We publish roundups of new books about birds two times a year, in our June and December issues. In our June 2015 issue, we wrote about 12 titles, including the book featured here. Scroll down for links to our other reviews from the issue.
By Chuck Hagner | Published: 4/20/2015
The problem with identifying birds is that we often see them only for an instant, or we see birds that appear superficially similar, that have no outstanding field marks, or that are far away or poorly lit.
The solution, write Kevin Karlson and Dale Rosselet in this exciting new addition to the Peterson Field Guide series, is to stop concentrating on plumage and bare-parts details, at least for the time being, and to begin anew: that is, to start the ID process not with traditional field marks but with an assessment of size, body shape, structural features (the bill, legs, neck, wings, tail, and head), and behavior, and then, if there’s still time, to move on to feather details, general coloration, habitat use, and vocalizations.
The authors have studied not only birds, but how people learn about birds, for years. Karlson is a widely traveled tour leader, an accomplished wildlife photographer, and a coauthor, along with fellow Cape May super-birders Michael O’Brien and Richard Crossley, of the revolutionary The Shorebird Guide (Houghton Mifflin Harcourt, 2006). Rosselet is vice president for education for the New Jersey Audubon Society and an experienced environmental educator who oversees the group’s statewide education programs.

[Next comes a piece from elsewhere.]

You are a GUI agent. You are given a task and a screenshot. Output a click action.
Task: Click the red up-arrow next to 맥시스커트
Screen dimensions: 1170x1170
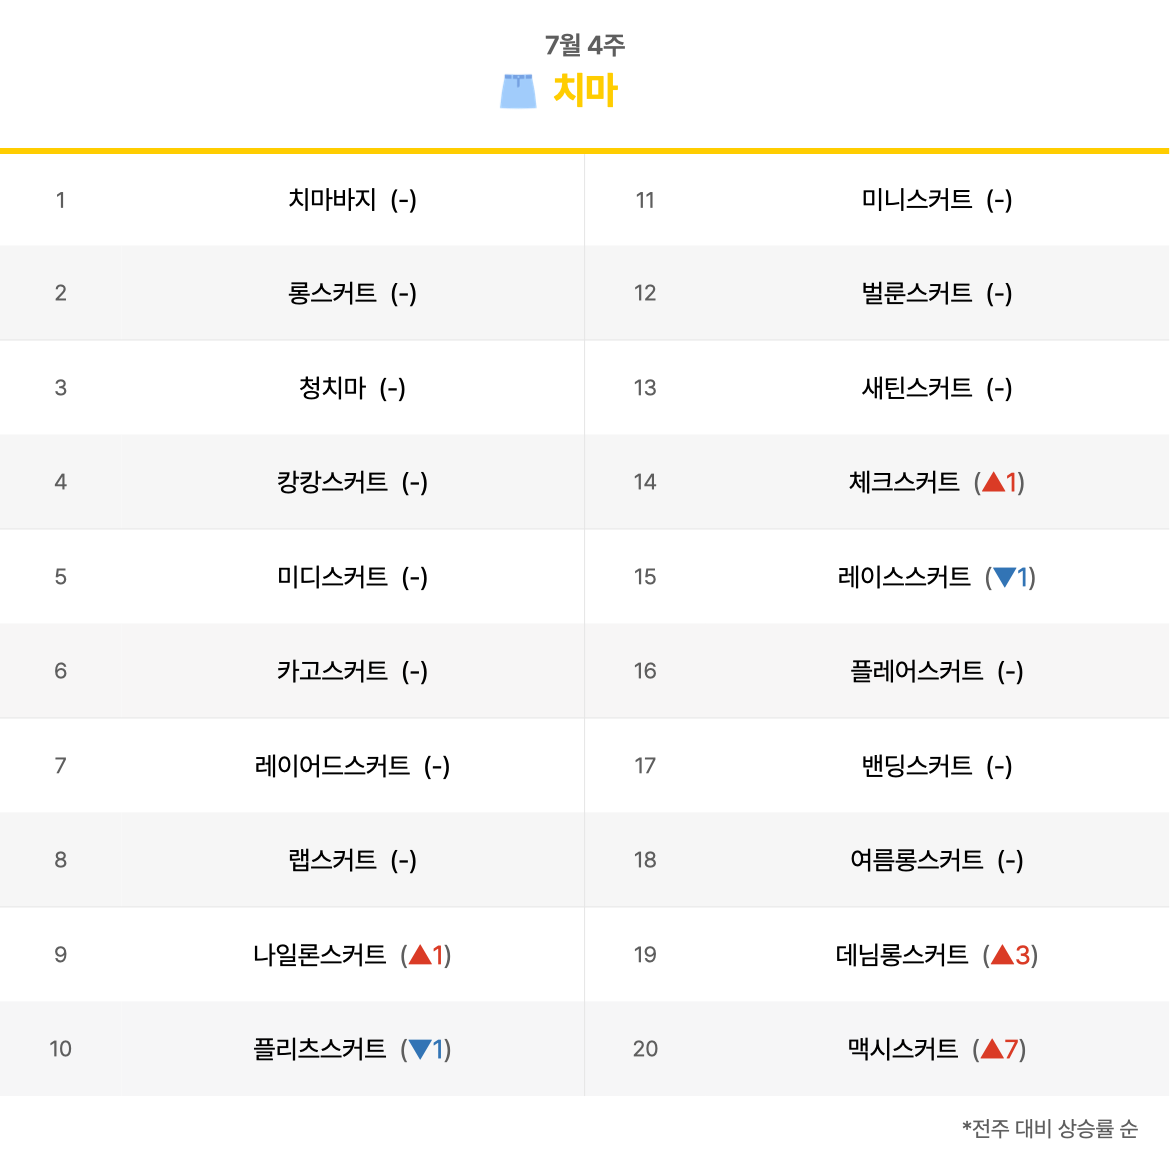(992, 1049)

Birding by impression, they argue, will free new and casual birders from forever referring to their field guides and result in an intuitive, right-brain kind of species recognition that is “similar to knowing a friend or family member’s shape, movements, and essence at a distance without seeing any details.”
We say, Bring it on, and thank you! We published an excerpt, the chapter about sparrows, in our April 2015 issue.
Peterson Reference Guide to Birding by Impression: A Different Approach to Knowing and Identifying Birds, by Kevin T. Karlson and Dale Rosselet, Houghton Mifflin Harcourt, 304 pages, hardcover, $30.